Mr. Speaker, I would also like to pay tribute today to the late Senator Manning and on behalf of my colleagues in the NDP caucus express our sincere condolences to our colleague in the House, the member for Calgary Southwest, who was proud to call this distinguished politician, distinguished Albertan and distinguished Canadian his father.
It is interesting to note that the late Mr. Manning was born and raised in Saskatchewan near Rosetown. Had he not heard the call of Bible Bill Aberhart over the radio and enrolled in his school in Calgary at a young age, heaven knows what might have happened to his political consciousness had he stayed in that area. It was, after all, an area represented for many years by another distinguished Christian gentleman by the name Mr. J. Coldwell.

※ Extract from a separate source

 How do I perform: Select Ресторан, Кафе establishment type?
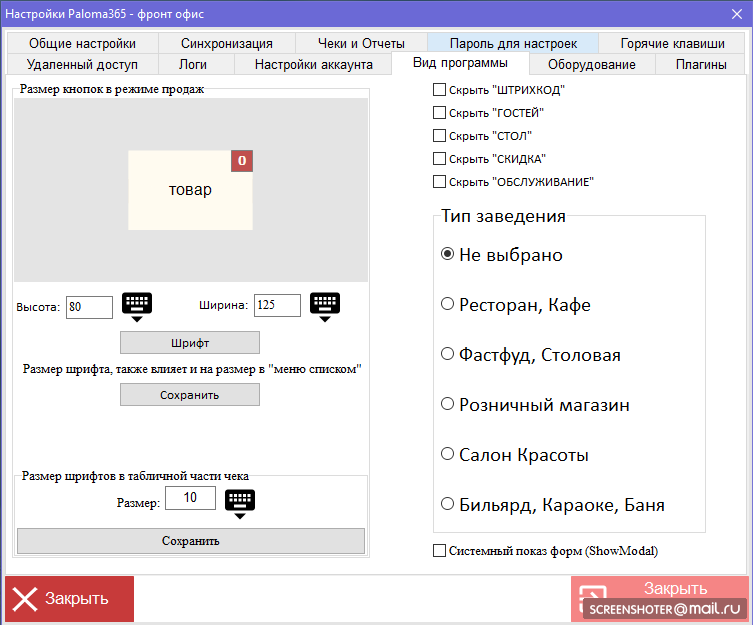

I say this by way of wanting to point out that many in the CCF and in the Social Credit had more in common than the fact they grew out of the dirty thirties. What they had in common, though they disagreed over implementation, was the insight attributed to former Alberta Premier Manning in a biography done of him that religion is something that should not just be taken down from the shelf on Sundays; that you cannot divorce spiritual values from the things of every day life and that therefore it is impossible finally not to mix religion and politics.
We in the political sphere are making spiritual judgments all the time and we would all do well to be instructed in that by honouring the life and memory of great Canadians like Ernest Manning who, like others of his day and generation, on the left and on the right, saw the reality of God as a decisive factor in their political deliberations.